1025. And the mountains were not found, signifies that there was no longer any good of love. This is evident from the signification of "mountains," as being the church as to the good of love (see n. 405, 510, 850). "Mountains" mean the church as to the good of love, because "land" signifies the church, and angels that are in love to the Lord have their land upon mountains in the spiritual world; so "mountains" signify the church as to the good of love to the Lord. Such dwell upon mountains in the spiritual world because they are interior angels, and interior things in the spiritual world correspond to higher things, and actually become the higher. And this is why the Lord, because He is in the inmost, is called "the Most High," and is said "to dwell in the highest."

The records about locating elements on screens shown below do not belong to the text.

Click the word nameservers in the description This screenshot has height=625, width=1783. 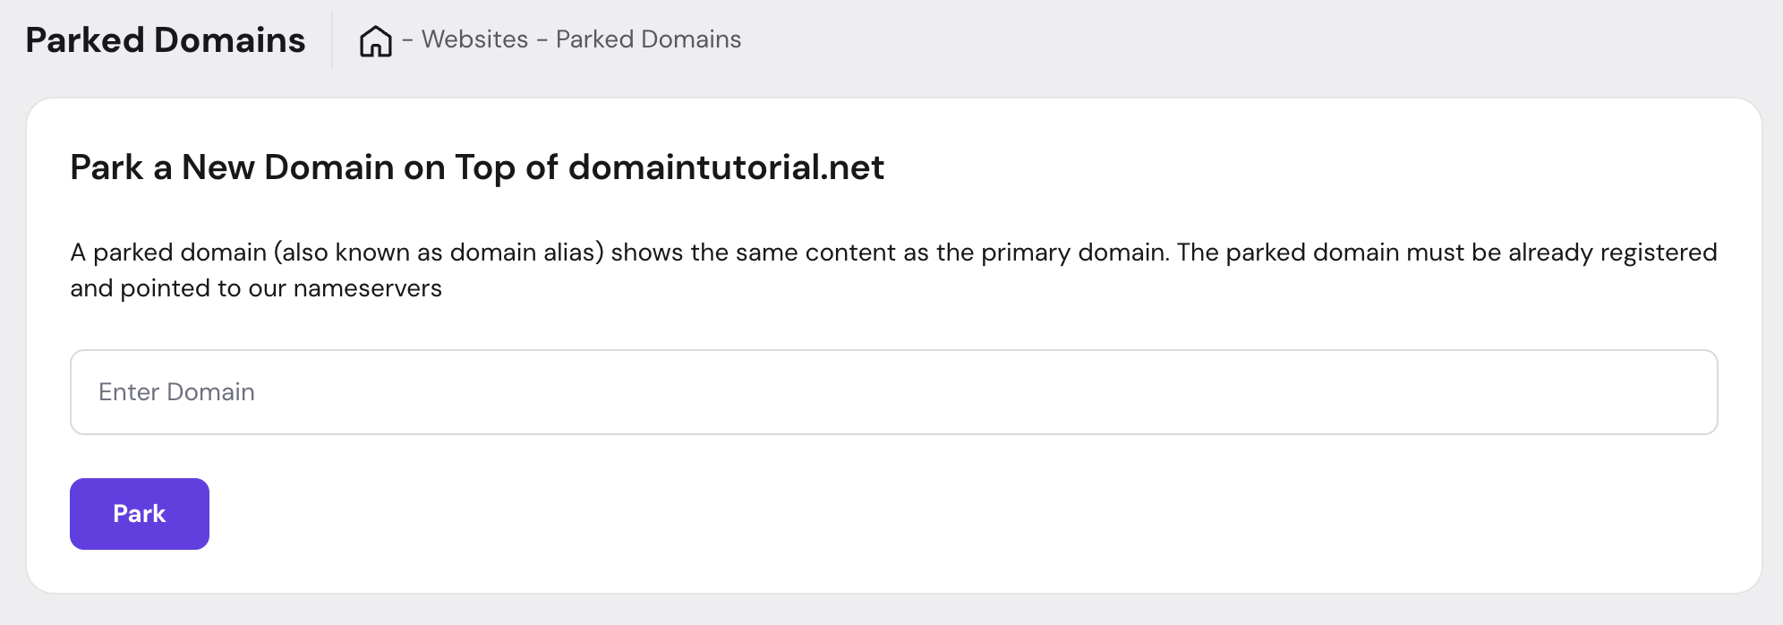367,288
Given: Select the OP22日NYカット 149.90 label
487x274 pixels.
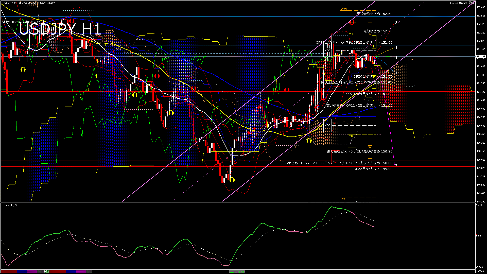Looking at the screenshot, I should (x=373, y=169).
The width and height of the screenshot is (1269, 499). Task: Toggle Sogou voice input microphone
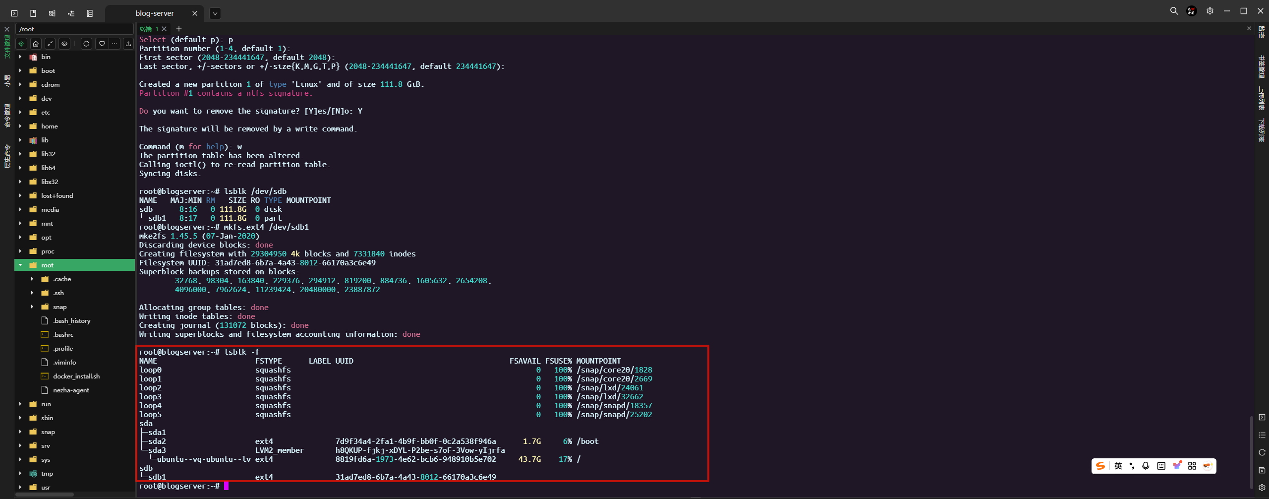click(x=1146, y=466)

(Continuation: The Commandments in general)
[2] What these three senses in the commandments of the Decalogue are can be seen from the following summary explanation. The first commandment of the Decalogue, "Thou shalt not worship other gods besides Me," involves in the spiritual moral sense that nothing else nor anyone else is to be worshipped as Divine; nothing else, that is, nature, by attributing to it something Divine of Itself; nor anyone else, that is, any vicar of the Lord or any saint. In the celestial spiritual sense it involves that one God only is to be acknowledged, and not several according to their qualities, as the ancients did, and as some pagans do at this day, or according to their works, as Christians do at this day, who make one God from creation, another from redemption, and another from enlightenment. [3] This commandment in the Divine celestial sense involves that the Lord alone is to be acknowledged and worshiped, and a trinity in Him, namely, the Divine Itself from eternity, which is meant by the Father, the Divine Human born in time, which is meant by the Son of God, and the Divine that proceeds from both, which is meant by the Holy Spirit. These are the three senses of the first commandment in their order. From this commandment viewed in its threefold sense it is clear that it contains and includes in a summary all things that concern the Divine as to essence. [4] The second commandment, "Thou shalt not profane the name of God," contains and includes in its three senses all things that concern the quality of the Divine, since "the name of God" signifies His quality, which in its first sense is the Word, doctrine from the Word, and worship of the lips and of the life from doctrine; in its second sense it means the Lord's kingdom on the earth and the Lord's kingdom in the heavens; and in its third sense it means the Lord's Divine Human, for this is the quality of the Divine Itself. (That the Lord's Divine Human is "the name of God" in the highest sense may be seen above, n. 224.) In the other commandments there are likewise three internal senses for the three heavens; but these, the Lord willing, will be considered elsewhere.